Top of Material for this exercise

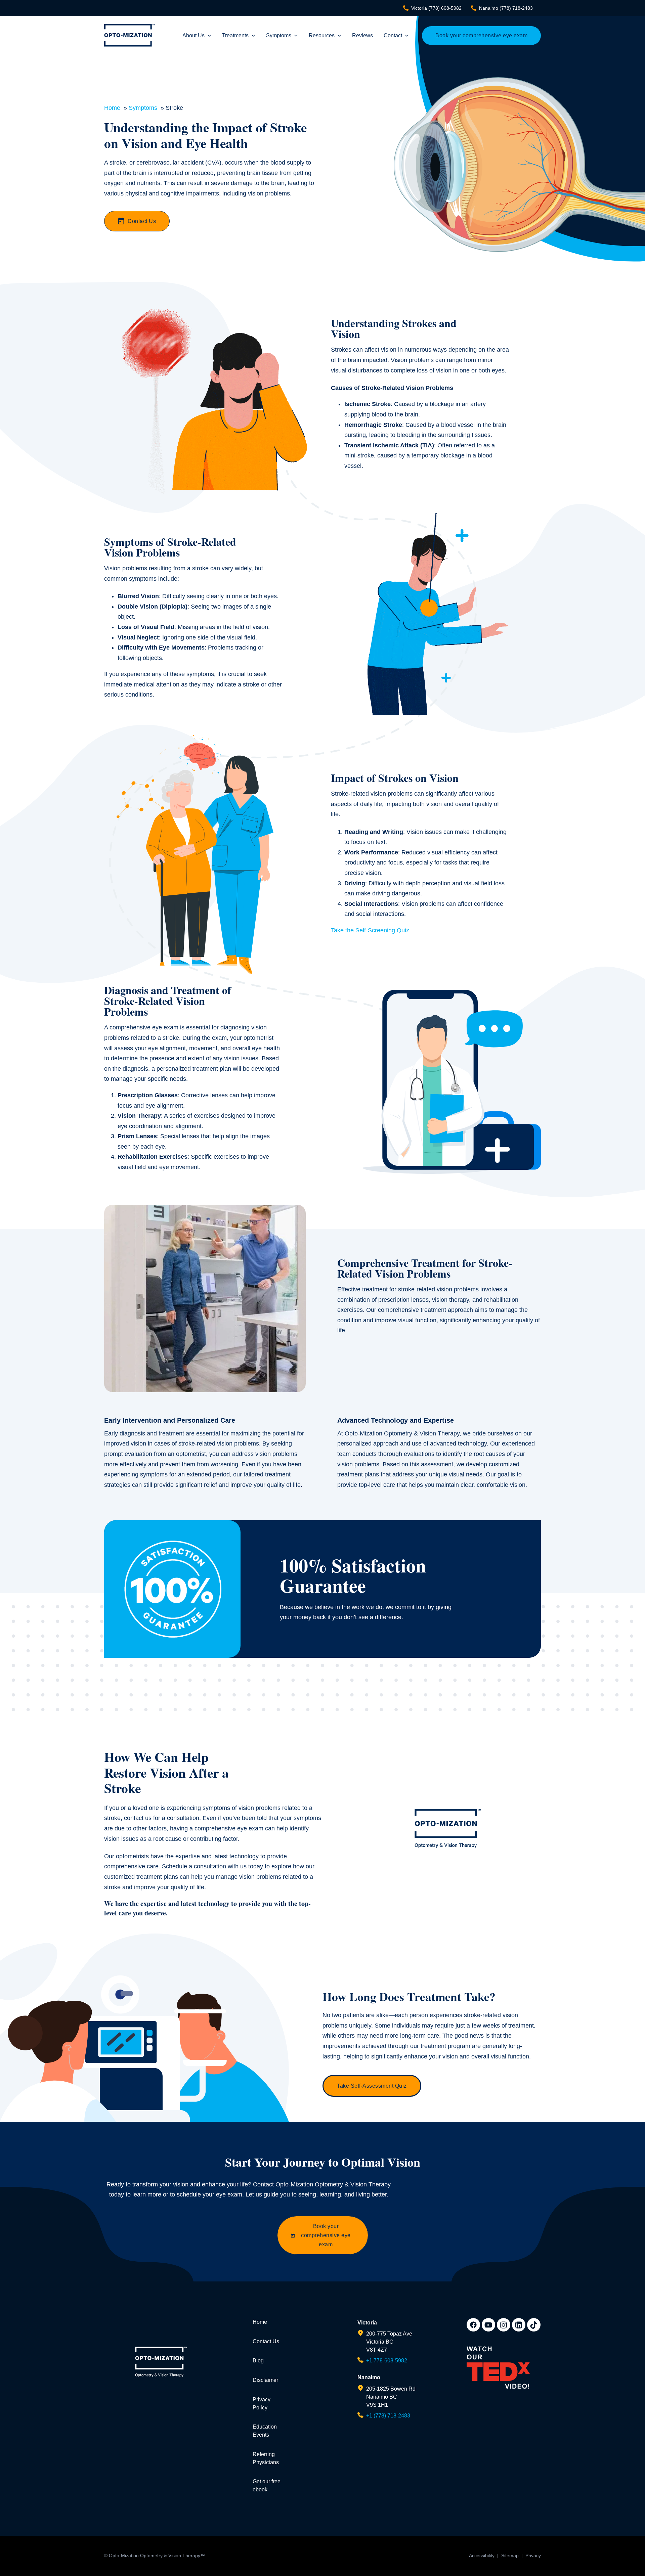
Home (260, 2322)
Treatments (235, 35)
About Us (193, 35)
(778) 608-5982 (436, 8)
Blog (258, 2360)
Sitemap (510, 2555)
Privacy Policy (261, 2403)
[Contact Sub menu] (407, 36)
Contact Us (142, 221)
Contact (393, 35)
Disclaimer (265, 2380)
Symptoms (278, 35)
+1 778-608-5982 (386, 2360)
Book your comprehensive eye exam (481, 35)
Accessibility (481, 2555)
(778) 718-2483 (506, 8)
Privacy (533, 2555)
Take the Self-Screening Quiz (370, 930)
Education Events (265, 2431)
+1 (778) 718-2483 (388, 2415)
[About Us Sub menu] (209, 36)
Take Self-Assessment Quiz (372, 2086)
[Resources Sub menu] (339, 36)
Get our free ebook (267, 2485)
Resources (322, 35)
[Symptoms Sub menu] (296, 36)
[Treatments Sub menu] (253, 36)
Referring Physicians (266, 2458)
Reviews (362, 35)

Bottom of Material for this exercise
Top of Material for this exercise

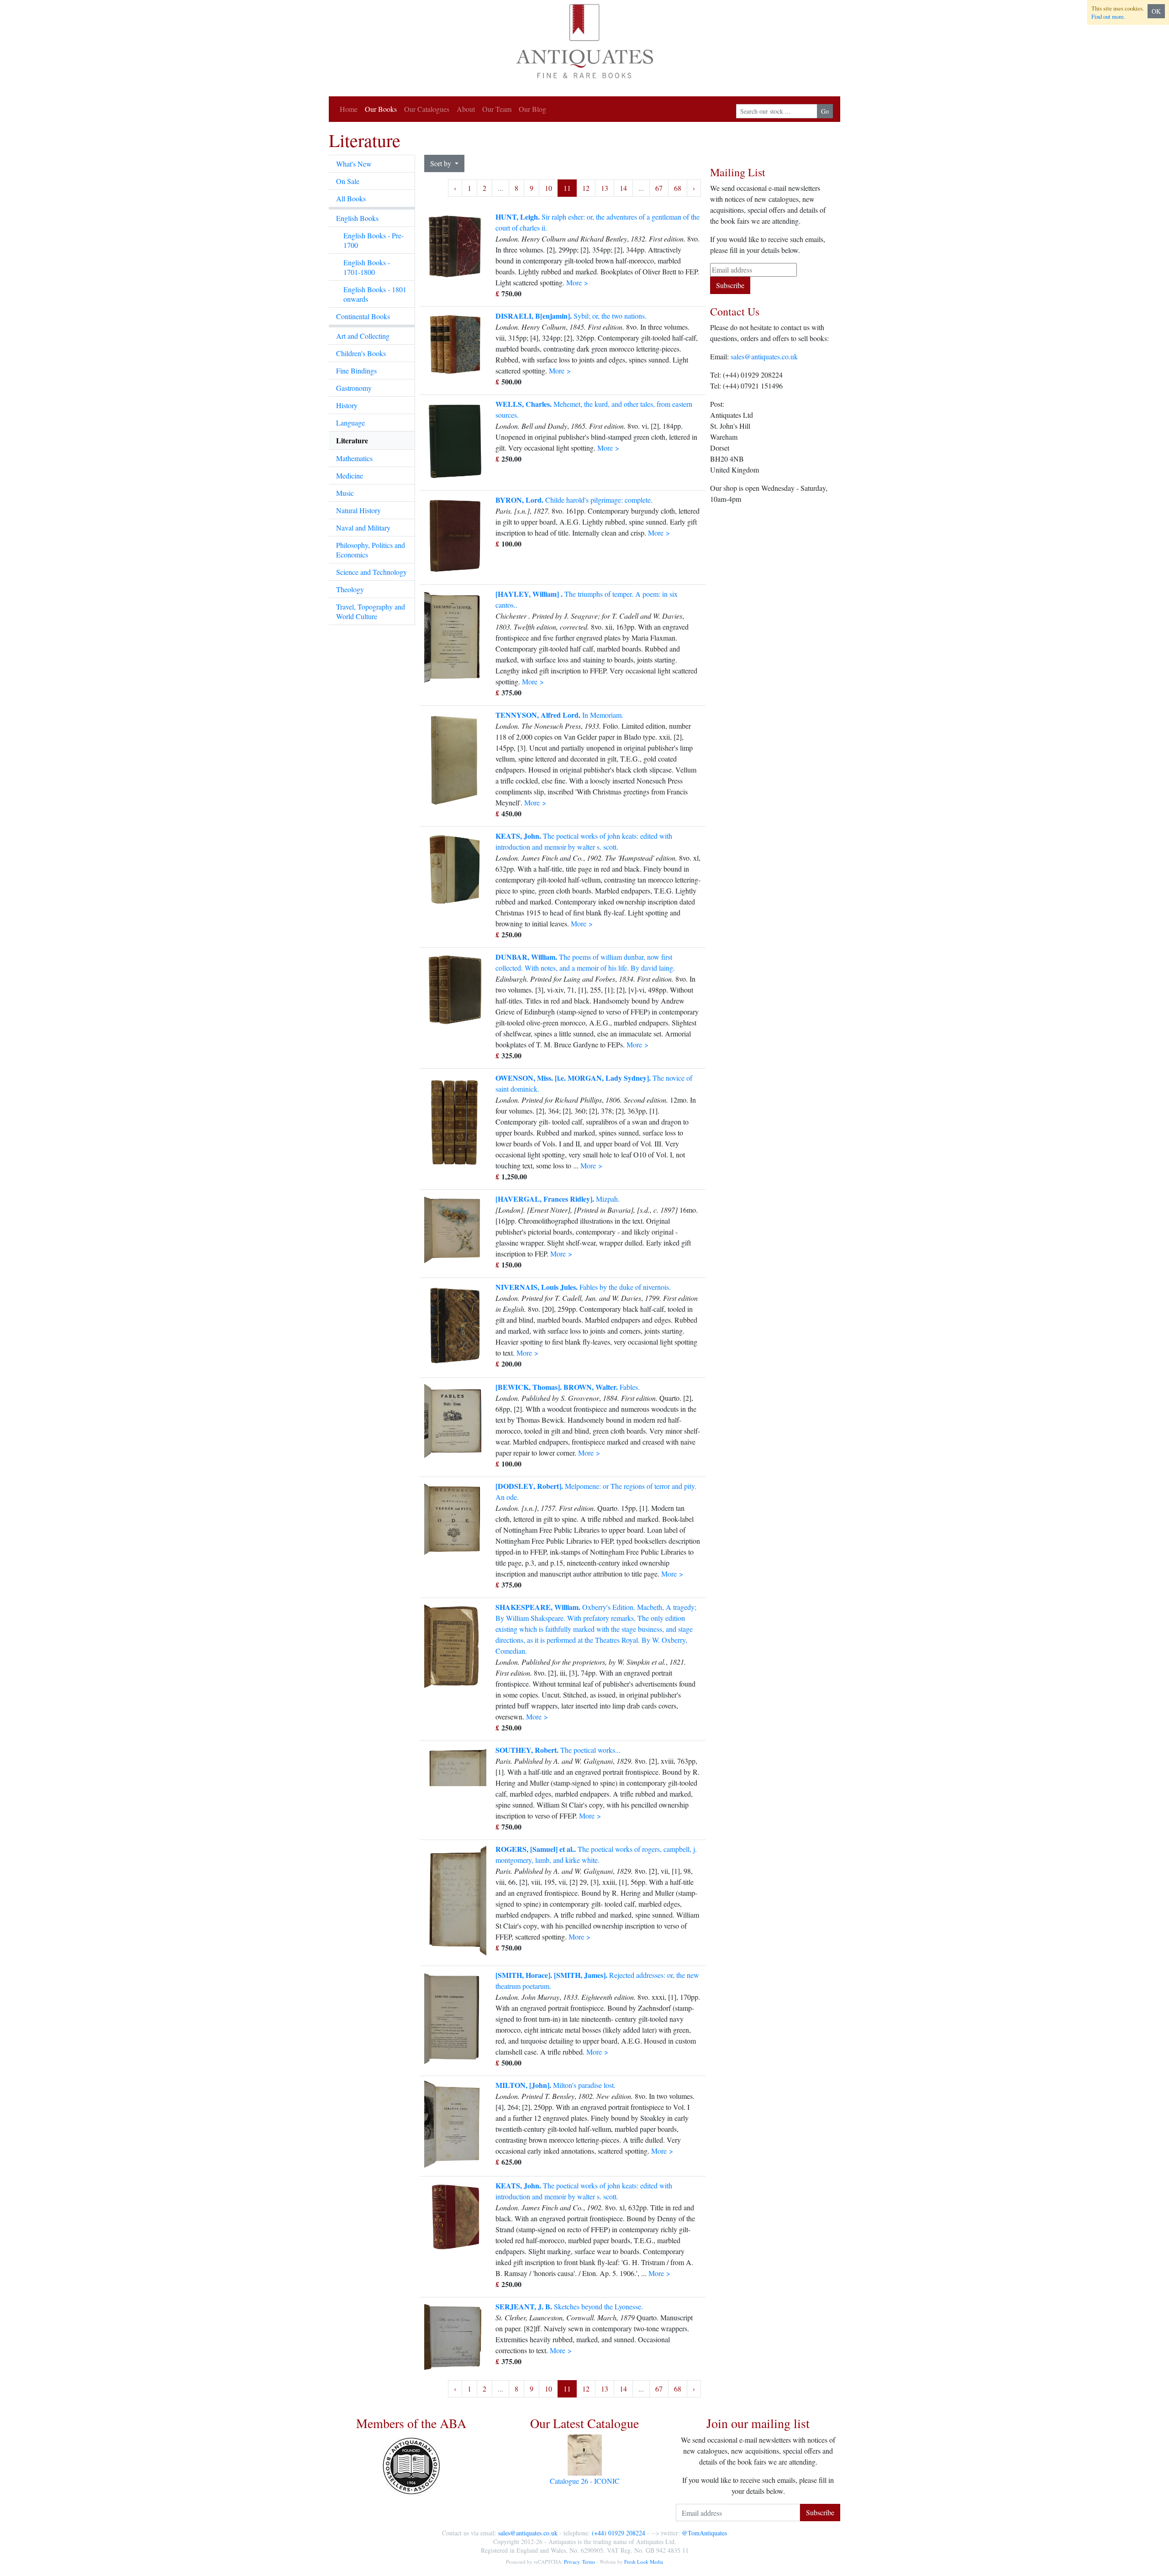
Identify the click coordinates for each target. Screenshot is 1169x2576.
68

Bottom of Material for this exercise

__About this task__:
Wherever "Take" appears in the listing, report the line it is on.

__Solution for this exercise__:
Take the Self-Screening Quiz (370, 930)
Take Self-Assessment Quiz (372, 2086)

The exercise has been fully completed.